Here, on Bundjalung country in NSW’s Northern Rivers, residents are prepared for rainfall and river rises. Most have lived through floods before. They take alerts seriously. With an eye on the forecast, they know how high the water needs to rise before it reaches their front steps.
But in February 2022, a catastrophic flood took many locals by surprise. More than 700mm of rain fell through the night, the sheer amount of it catching people off guard.
“It was monumental,” says Annie Kia, who lives in a small village 15km upstream. “The rainfall we had here was off the scale in terms of its intensity.”

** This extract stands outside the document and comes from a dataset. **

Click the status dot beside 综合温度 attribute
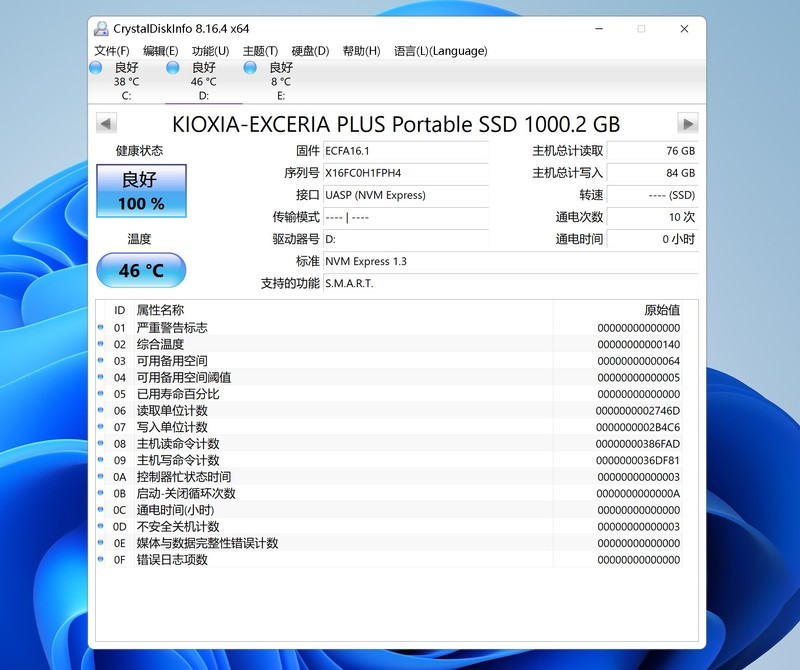This screenshot has height=670, width=800. tap(98, 344)
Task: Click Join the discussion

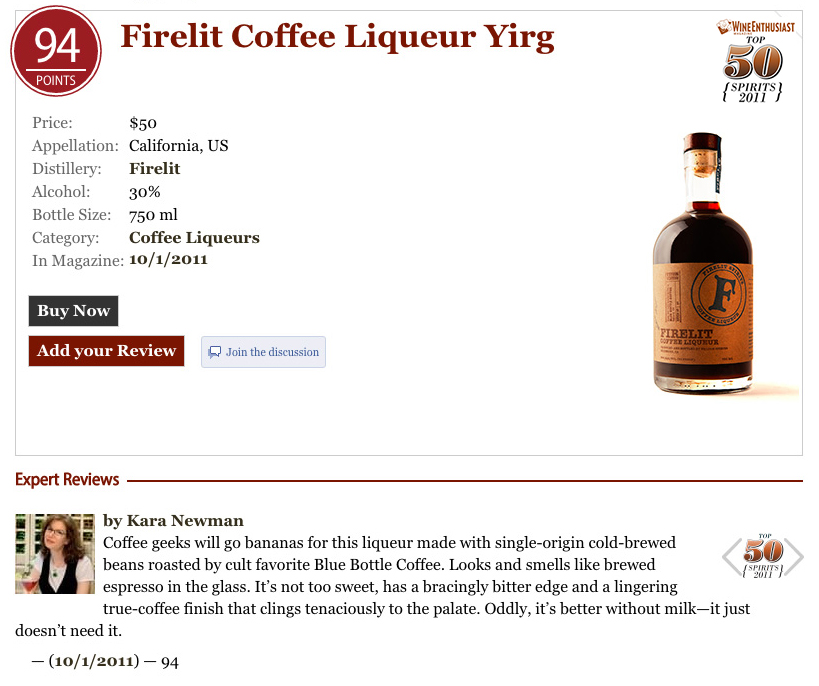Action: click(x=263, y=352)
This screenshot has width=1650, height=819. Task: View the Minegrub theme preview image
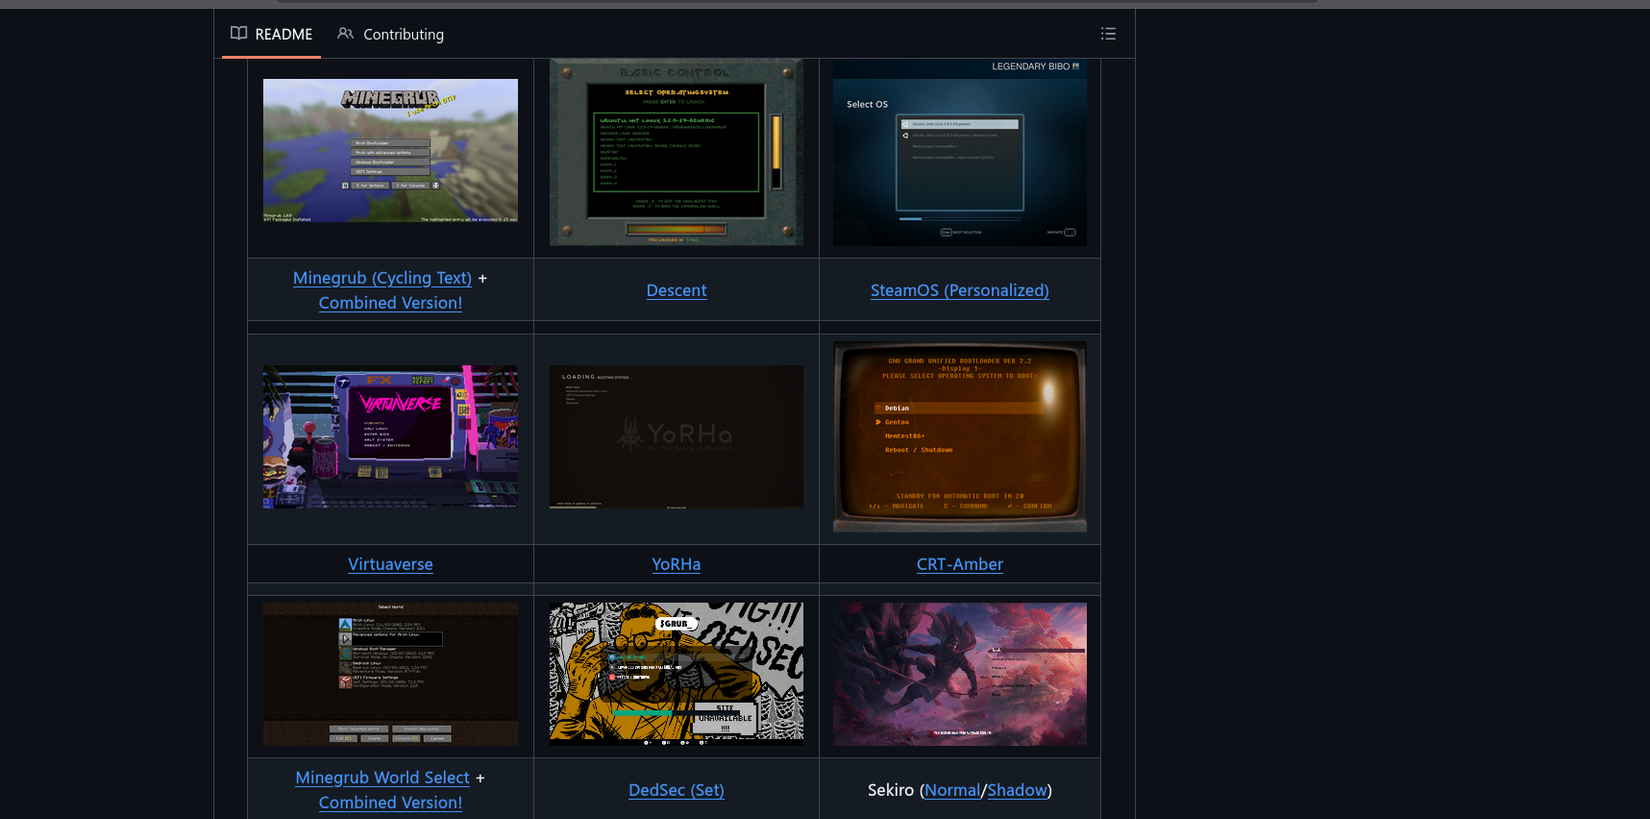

By the time people realised the water would surpass the high-water mark of 1974, evacuation routes were already cut off.
“A lot of people nearly died around me,” says Kia.
Peaking at 14.4 metres, the flood soon became the town’s highest on record.
Only when the waters receded did the level of destruction reveal itself. People’s homes were uninhabitable, farmers lost entire herds.
“Their cattle were swept downstream,” says Kia. “Their tractors, all of their farm equipment. These are all things that could be saved if those people knew a flood of really huge dimensions was heading for them.”
32
lives lost in the February 2022 floods across South East Queensland and the NSW Northern Rivers.
$
6B
in insurance claims paid out from damages caused by east coast floods in 2022.
A world-first solution
“One of the issues with flooding that we have at the moment,” says David Monk, “is limited ability to have real-time data.”
As a chief superintendent with the NSW State Emergency Service (SES), Monk relies on data to make informed decisions during an emergency response.
But timely, accurate information can be hard to come by. Rainfall and river level gauges provide limited coverage. Area rain data and forecasts are too broad. Warnings and alerts sometimes lag hours behind the reality on the ground.
This is where Distinguished Professor Jay Guo is hoping to change things. With his team of researchers from the TPG-UTS Network Sensing Lab, he’s created what might be the world’s first real-time rainfall and water level sensing tool.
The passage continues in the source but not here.